## 任务一览
- a) 能否从节选中含有“关键词:《桃林罗氏族谱序》;杨万里 ;罗季温;罗大经;士族”的那几个字开始，到“与庐陵文人的群体关系等价值。”为止，把这一段一字不改地照抄下来？
- b) 能否把条目中从含有“Click See Details for Welcome Kits”的那一行起、到含有“[x=457, y=354]”的那一行止（首尾两行都包括在内）原样复述一遍？只要这几行。

## 节选
----

地方士人与宋元变革管窥
2019-10-16王瑞来
摘 要:《桃林罗氏族谱序》是南宋著名士大夫杨万里一篇集外佚文,在前人论述的基础上,作者结合多年来对南宋士人杨万里、罗大经的深入研究,从该序文的写作时间、作者署名官衔、序文内容的真实性几个方面进一步证实了《桃林罗氏族谱序》确实为杨万里的一篇集外佚文。又结合该序文中“士族”一词内涵在南宋的演变,论述了南宋未入仕士人在地方社会生活中的突出影响,并揭示了这一现象实为后世明清地方乡绅社会之发端。
关键词:《桃林罗氏族谱序》;杨万里 ;罗季温;罗大经;士族
中图分类号:K244 文献标识码:A 文章编号:1005-6378(2019)03-0010-06
DOI:10.3969/j.issn.1005-6378.2019.03.002
小 引
最近,看到一篇文章,披露了从《桃林罗氏族谱》中发现的杨万里集外佚文《桃林罗氏族谱序》[1]。作者从杨罗两家的交往渊源、序文内容与风格、历代文人序文以及文章署名等几个方面力证杨万里此文并非罗氏家族伪托。在此基础上,论述了此文可以增补杨万里文集以及可供考察杨万里与庐陵文人的群体关系等价值。

----

## 输入材料
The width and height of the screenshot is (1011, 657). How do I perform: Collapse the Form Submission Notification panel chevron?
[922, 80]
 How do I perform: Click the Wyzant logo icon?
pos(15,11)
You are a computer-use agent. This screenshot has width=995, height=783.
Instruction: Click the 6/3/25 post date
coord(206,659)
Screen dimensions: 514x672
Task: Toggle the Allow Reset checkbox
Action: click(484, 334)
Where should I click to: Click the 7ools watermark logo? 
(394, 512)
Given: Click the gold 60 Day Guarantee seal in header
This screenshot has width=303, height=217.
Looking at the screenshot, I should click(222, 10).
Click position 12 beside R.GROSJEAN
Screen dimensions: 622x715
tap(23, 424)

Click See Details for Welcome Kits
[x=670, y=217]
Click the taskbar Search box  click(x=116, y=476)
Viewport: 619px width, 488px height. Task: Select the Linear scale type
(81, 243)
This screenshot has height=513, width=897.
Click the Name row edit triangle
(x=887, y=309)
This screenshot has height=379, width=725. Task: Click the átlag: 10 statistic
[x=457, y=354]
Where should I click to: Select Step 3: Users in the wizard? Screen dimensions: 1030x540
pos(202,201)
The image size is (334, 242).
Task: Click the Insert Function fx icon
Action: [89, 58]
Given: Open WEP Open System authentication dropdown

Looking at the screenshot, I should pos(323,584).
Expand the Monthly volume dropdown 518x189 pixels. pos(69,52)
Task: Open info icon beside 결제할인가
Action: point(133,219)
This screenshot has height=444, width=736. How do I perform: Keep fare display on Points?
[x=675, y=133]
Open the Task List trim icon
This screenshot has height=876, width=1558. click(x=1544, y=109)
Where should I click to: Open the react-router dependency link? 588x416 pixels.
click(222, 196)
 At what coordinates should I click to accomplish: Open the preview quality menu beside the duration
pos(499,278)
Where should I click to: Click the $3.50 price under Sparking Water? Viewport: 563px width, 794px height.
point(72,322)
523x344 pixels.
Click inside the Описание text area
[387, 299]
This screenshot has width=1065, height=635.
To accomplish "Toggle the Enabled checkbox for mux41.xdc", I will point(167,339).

----

## 各项答复
- a)
关键词:《桃林罗氏族谱序》;杨万里 ;罗季温;罗大经;士族
中图分类号:K244 文献标识码:A 文章编号:1005-6378(2019)03-0010-06
DOI:10.3969/j.issn.1005-6378.2019.03.002
小 引
最近,看到一篇文章,披露了从《桃林罗氏族谱》中发现的杨万里集外佚文《桃林罗氏族谱序》[1]。作者从杨罗两家的交往渊源、序文内容与风格、历代文人序文以及文章署名等几个方面力证杨万里此文并非罗氏家族伪托。在此基础上,论述了此文可以增补杨万里文集以及可供考察杨万里与庐陵文人的群体关系等价值。

- b)
Click See Details for Welcome Kits
[x=670, y=217]
Click the taskbar Search box  click(x=116, y=476)
Viewport: 619px width, 488px height. Task: Select the Linear scale type
(81, 243)
This screenshot has height=513, width=897.
Click the Name row edit triangle
(x=887, y=309)
This screenshot has height=379, width=725. Task: Click the átlag: 10 statistic
[x=457, y=354]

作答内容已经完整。